Après la fin de l'aide à l'embauche pour les contrats de professionnalisation le 30 avril 2024, le nouveau gouvernement envisage désormais la suppression de l'aide à l'embauche pour les contrats d'alternance. Que penser de cette possible mesure ?
POUR RAPPEL : Les contrats de professionnalisation et d'apprentissage sont dans les deux cas des contrats d'alternance, qui permettent aux candidats d'apprendre un métier en ”alternant” formation théorique et formation en entreprise.

Afin d'inciter les entreprises à recruter des alternants, les pouvoirs publics avaient décidé de mettre en place des aides, variables en fonction des situations, allant souvent de 2000 à 8000 euros. D'un point de vue du recrutement, ces aides étaient des leviers non négligeables pour permettre aux petites entreprises de passer le pas. Quelles sont les possibles conséquences de la suppression de ces aides ?
Dans le cadre de l'activité de notre cabinet de recrutement installé en zone rurale, l'alternance est souvent une réponse au manque de candidats formés pour certains postes.
Par expérience, les contrats de professionnalisation que nous avons mis en place répondaient souvent à des reconversions professionnelles. Ainsi, la suppression des aides pour les contrats de professionnalisation va très certainement toucher ce type de candidats. L'aide à l'embauche ayant disparu, les entreprises semblent en effet plus frileuses pour engager des candidats en reconversion.
Pour les contrats d'apprentissage, la situation est quelque peu différente. Pour beaucoup de contrats, l'âge des alternants étant plus jeune, les salaires non chargés établis sur un pourcentage du SMIC, les entreprises, notamment les PME-PMI, ne fermeront certainement pas les vannes de l'apprentissage car l'aide à l'embauche disparait.
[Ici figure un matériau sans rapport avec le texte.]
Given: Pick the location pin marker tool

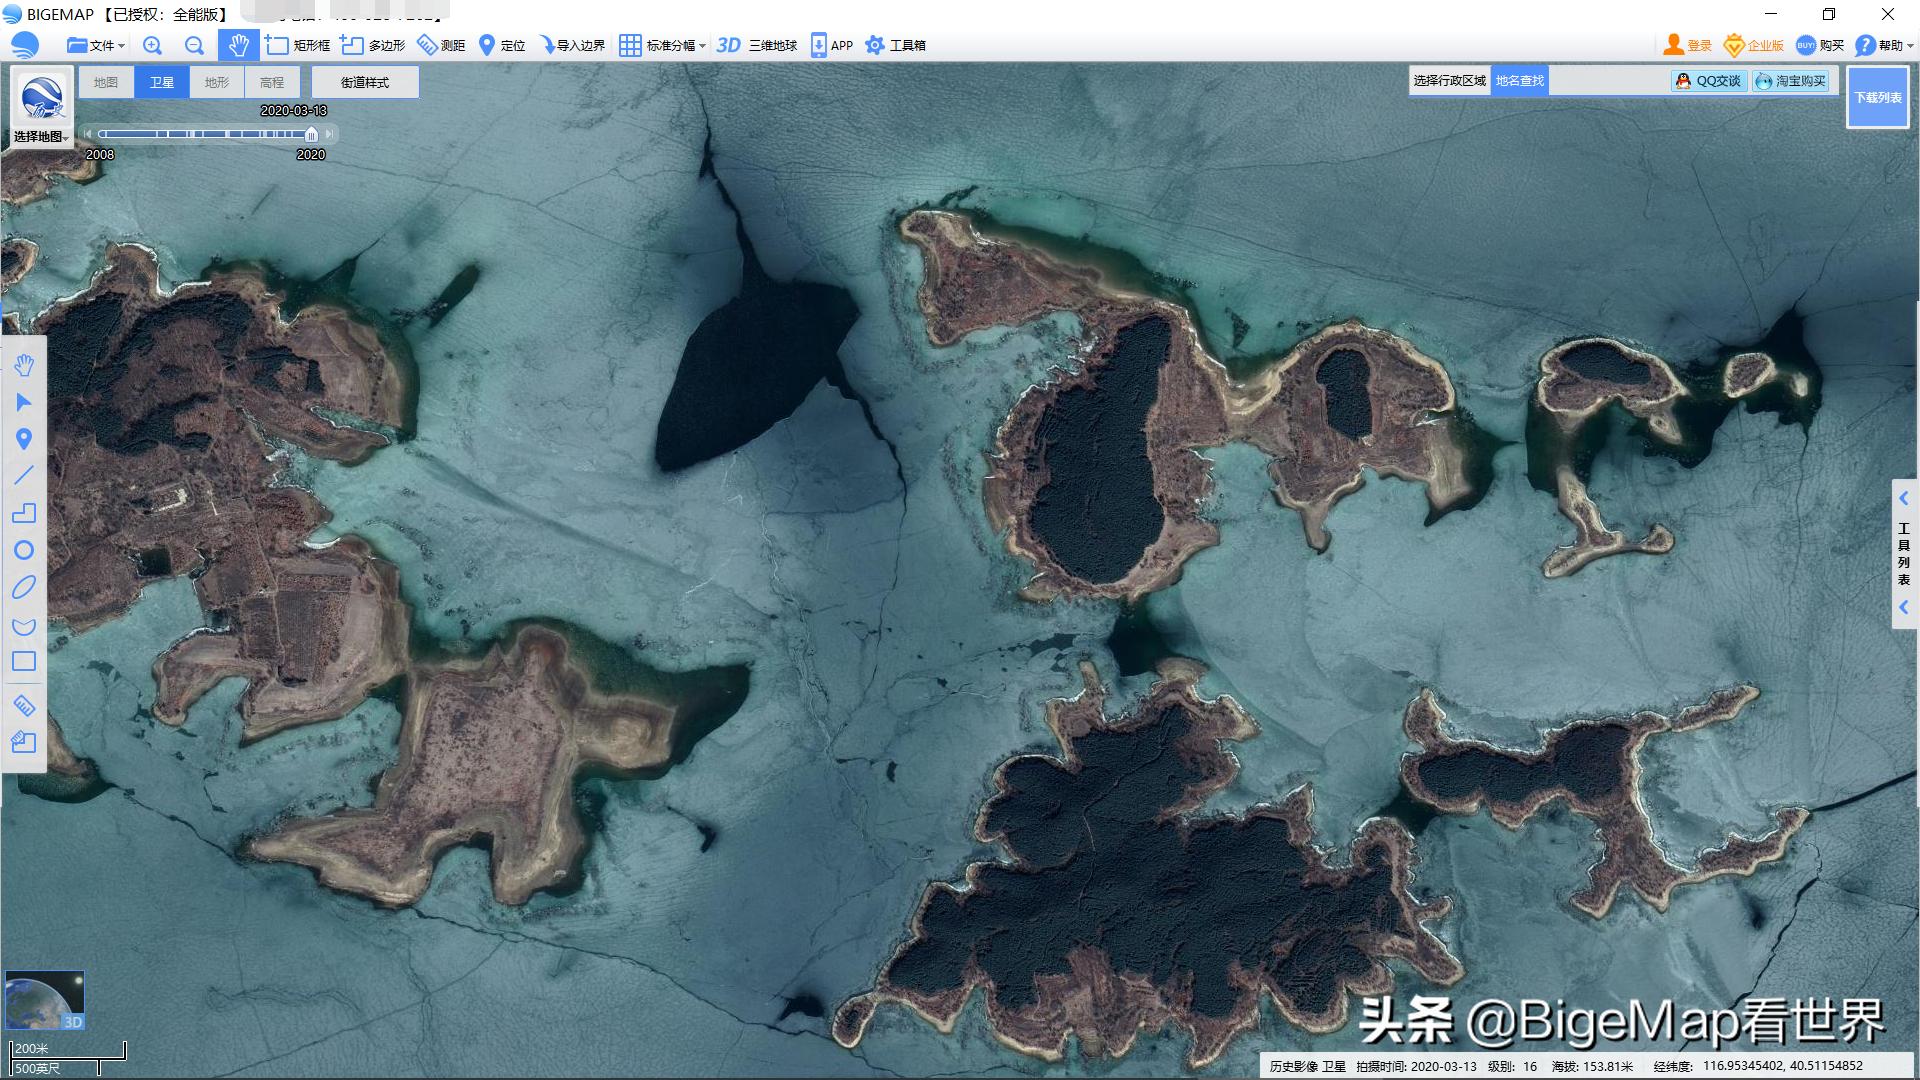Looking at the screenshot, I should (x=25, y=439).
Pour autant, difficile d'envisager cette mesure comme populaire auprès des structures professionnelles.
L'aide a l'embauche était-elle une vraie réponse au problème de la formation par alternance, notamment pour les métiers dits “manuels“ ?
En tant que professionnel du recrutement, nous ne pouvons nier le fait que la suppression de cette aide ne sera pas une mesure incitative pour les entreprises afin d'accueillir un alternant. Pour autant, l'erreur est de penser que le problème se résume à cette aide. En effet, une PME-PMI qui souhaite accueillir un alternant ne le fait pas pour obtenir une aide de 6000 euros, elle le fait car elle a un besoin, souvent immédiat et souhaite investir pour l'avenir. Or, le problème est clairement le vivier des alternants disponibles. Les CFA se vident et certaines formations disparaissent faute de jeunes candidats.
Repenser l'alternance
Favoriser l'alternance en prenant le projet à bras-le-corps, c'est sensibiliser aux métiers de l'apprentissage dès le plus jeune âge. Or, beaucoup d'établissements scolaires restent fermés à l'idée d'accueillir des professionnels privés au sein des collèges, afin de présenter des branches d'apprentissage. Pourtant, beaucoup de professionnels sont prêts à donner de leur temps pour présenter leur métier.
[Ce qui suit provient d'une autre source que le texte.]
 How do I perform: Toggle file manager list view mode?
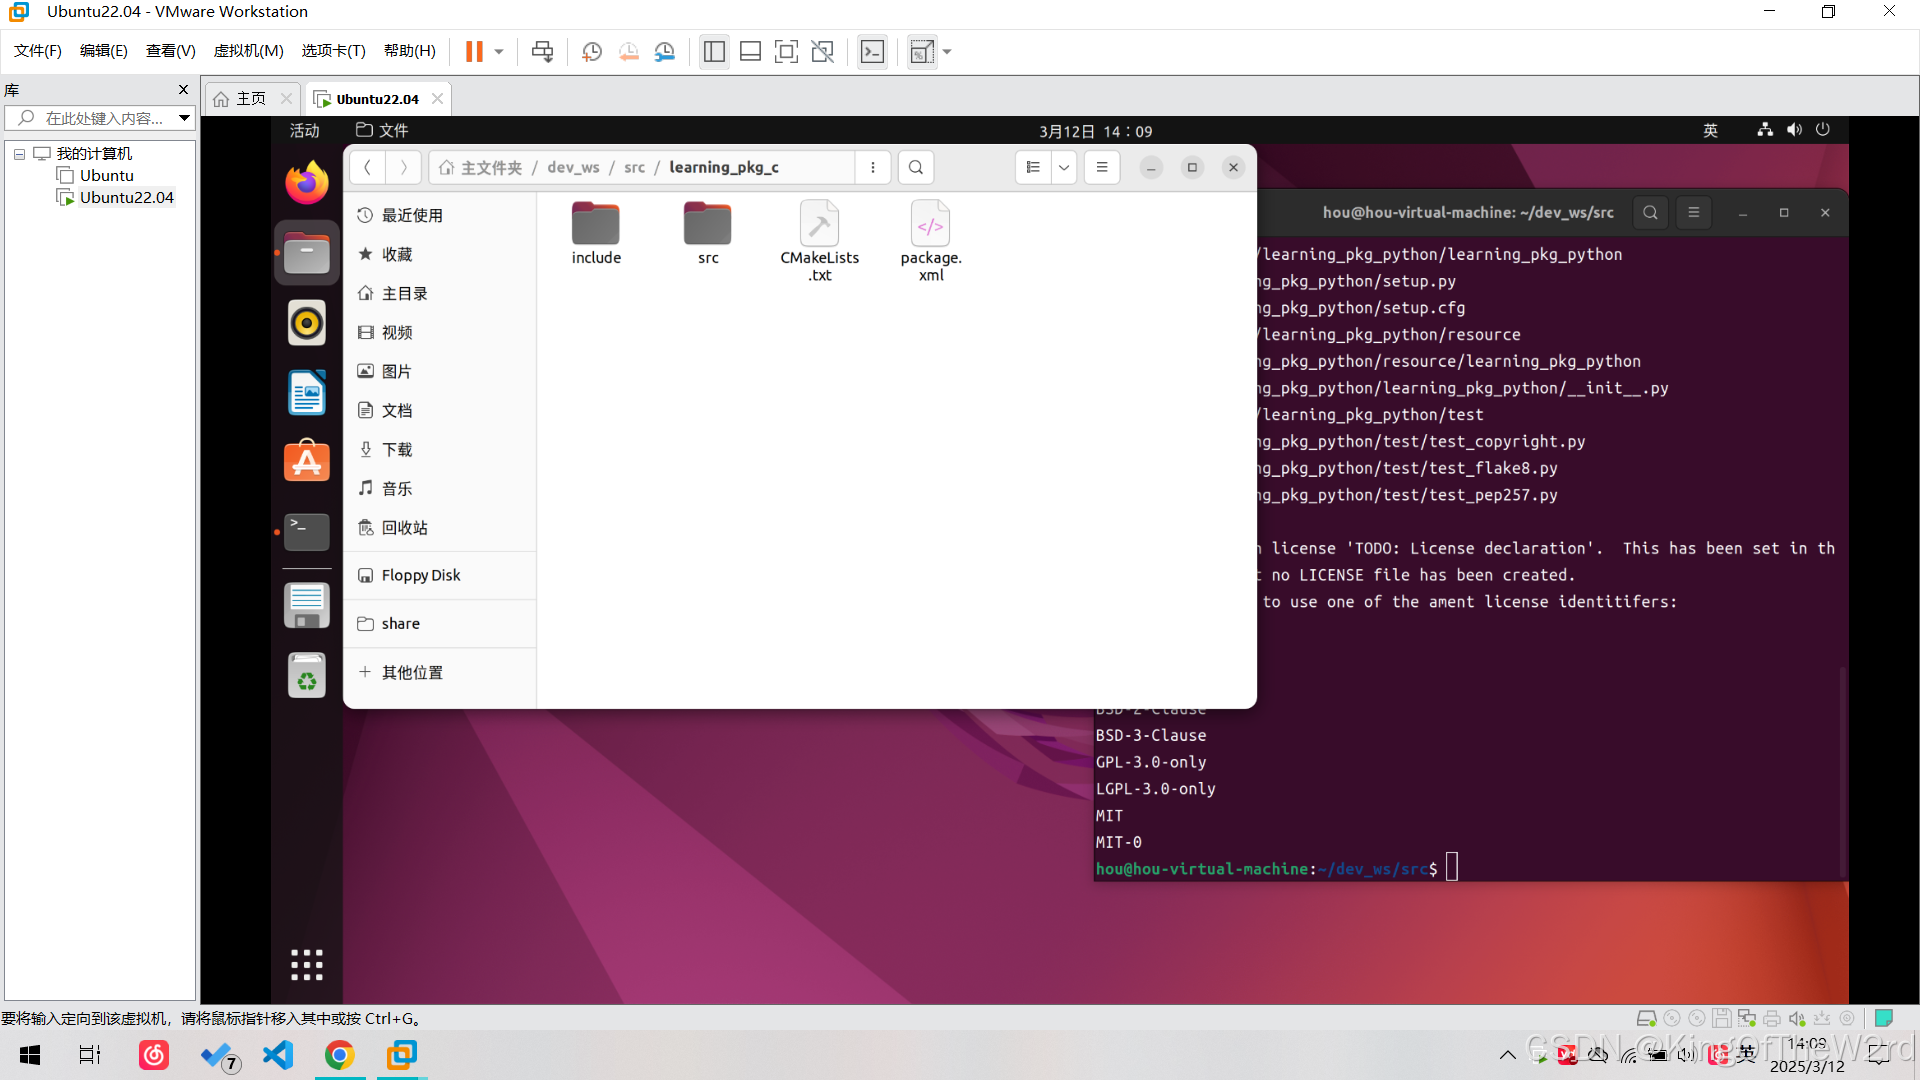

C'est également favoriser la mobilité des jeunes afin qu'ils puissent réaliser leur alternance dans de bonnes conditions. Les entreprises rurales avec lesquelles nous travaillons ne peuvent parfois pas accueillir d'alternants car les jeunes ne peuvent pas avoir accès à des transports publics pour effectuer 15 kilomètres, donc ne peuvent pas se rendre au sein d'entreprises prêtes à les accueillir.
Enfin c'est favoriser l'accueil des alternants. Notre cabinet milite pour la création de foyers des jeunes travailleurs dans nos campagnes.
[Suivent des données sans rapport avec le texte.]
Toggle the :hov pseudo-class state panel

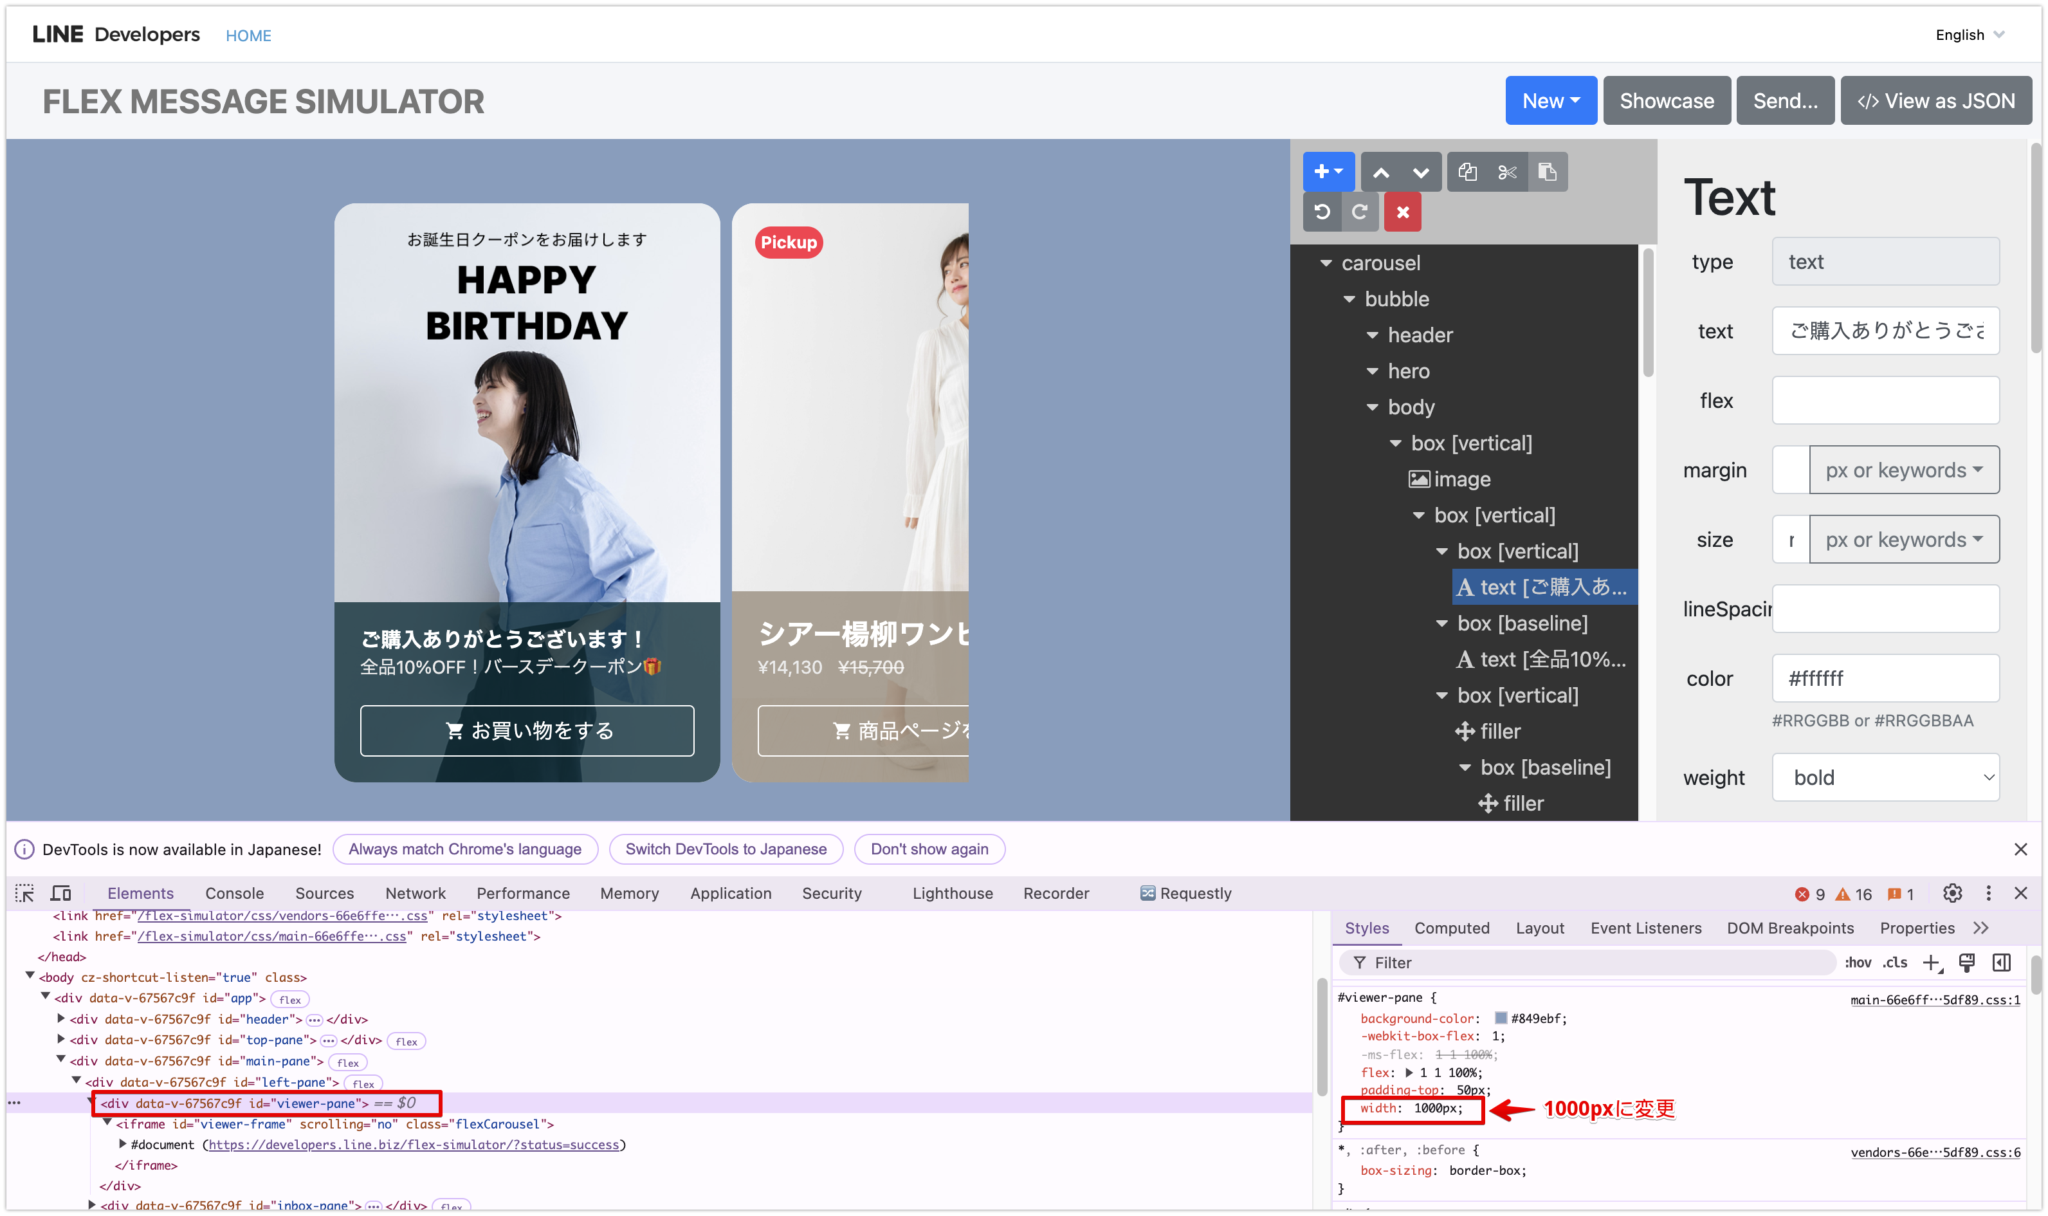pyautogui.click(x=1857, y=962)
Au final, fermer les vannes des aides à l'embauche des apprentis afin de redistribuer ces fonds vers de véritables mesures d'accompagnement et de valorisation de l'apprentissage, nous y sommes plus que favorables. En revanche, supprimer ces aides pour faire des économies immédiates sans perspective d'avenir ne fera qu'éloigner encore plus les jeunes de l'apprentissage et vider les centres de formation. A terme, ce sont des savoir-faire qui disparaissent.